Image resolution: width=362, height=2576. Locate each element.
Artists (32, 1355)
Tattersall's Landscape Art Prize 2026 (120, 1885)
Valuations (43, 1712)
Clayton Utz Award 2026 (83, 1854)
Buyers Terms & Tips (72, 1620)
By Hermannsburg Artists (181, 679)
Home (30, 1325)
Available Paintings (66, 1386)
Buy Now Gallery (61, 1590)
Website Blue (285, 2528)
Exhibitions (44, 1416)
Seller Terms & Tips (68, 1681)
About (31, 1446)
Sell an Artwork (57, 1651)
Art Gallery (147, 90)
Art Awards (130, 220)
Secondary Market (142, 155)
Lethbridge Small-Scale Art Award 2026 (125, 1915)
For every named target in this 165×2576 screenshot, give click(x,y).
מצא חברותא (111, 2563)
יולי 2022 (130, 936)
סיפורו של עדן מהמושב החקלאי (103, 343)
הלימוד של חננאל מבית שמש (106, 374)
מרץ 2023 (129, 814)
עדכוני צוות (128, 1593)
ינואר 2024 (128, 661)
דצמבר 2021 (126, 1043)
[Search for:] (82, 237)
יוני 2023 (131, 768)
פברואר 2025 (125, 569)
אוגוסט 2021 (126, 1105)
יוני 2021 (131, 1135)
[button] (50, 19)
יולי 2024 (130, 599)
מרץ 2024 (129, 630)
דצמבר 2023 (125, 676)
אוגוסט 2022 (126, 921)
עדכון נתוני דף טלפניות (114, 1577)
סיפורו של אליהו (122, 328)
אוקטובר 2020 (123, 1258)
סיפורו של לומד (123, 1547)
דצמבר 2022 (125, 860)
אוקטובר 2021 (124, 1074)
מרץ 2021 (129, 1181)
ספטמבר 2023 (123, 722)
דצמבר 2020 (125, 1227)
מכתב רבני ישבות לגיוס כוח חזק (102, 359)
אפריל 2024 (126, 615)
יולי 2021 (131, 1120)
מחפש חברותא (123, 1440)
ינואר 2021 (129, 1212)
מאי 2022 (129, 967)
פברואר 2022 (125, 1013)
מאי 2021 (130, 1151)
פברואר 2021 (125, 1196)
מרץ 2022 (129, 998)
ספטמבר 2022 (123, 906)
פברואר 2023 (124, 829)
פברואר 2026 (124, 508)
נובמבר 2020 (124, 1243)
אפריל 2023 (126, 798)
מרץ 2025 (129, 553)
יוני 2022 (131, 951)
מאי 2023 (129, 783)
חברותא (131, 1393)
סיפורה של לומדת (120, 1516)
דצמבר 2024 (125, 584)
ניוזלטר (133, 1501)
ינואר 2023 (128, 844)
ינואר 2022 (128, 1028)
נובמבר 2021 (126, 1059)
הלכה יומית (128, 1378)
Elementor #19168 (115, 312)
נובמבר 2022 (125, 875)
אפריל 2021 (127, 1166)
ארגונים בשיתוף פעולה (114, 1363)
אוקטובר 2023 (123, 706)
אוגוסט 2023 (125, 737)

> **TASK TO CARRY OUT**
Please output exactly the lines between the one holding "Lethbridge Small-Scale Art" and the one holding "דצמבר 2020 (125, 1227)" in the records above, inclusive, and nothing more.

> **COMPLETED EXERCISE**
Lethbridge Small-Scale Art Award 2026 (125, 1915)
For every named target in this 165×2576 screenshot, give click(x,y).
מצא חברותא (111, 2563)
יולי 2022 (130, 936)
סיפורו של עדן מהמושב החקלאי (103, 343)
הלימוד של חננאל מבית שמש (106, 374)
מרץ 2023 (129, 814)
עדכוני צוות (128, 1593)
ינואר 2024 (128, 661)
דצמבר 2021 (126, 1043)
[Search for:] (82, 237)
יוני 2023 (131, 768)
פברואר 2025 (125, 569)
אוגוסט 2021 (126, 1105)
יוני 2021 (131, 1135)
[button] (50, 19)
יולי 2024 (130, 599)
מרץ 2024 (129, 630)
דצמבר 2023 (125, 676)
אוגוסט 2022 (126, 921)
עדכון נתוני דף טלפניות (114, 1577)
סיפורו של אליהו (122, 328)
אוקטובר 2020 (123, 1258)
סיפורו של לומד (123, 1547)
דצמבר 2022 (125, 860)
אוקטובר 2021 (124, 1074)
מרץ 2021 (129, 1181)
ספטמבר 2023 (123, 722)
דצמבר 2020 (125, 1227)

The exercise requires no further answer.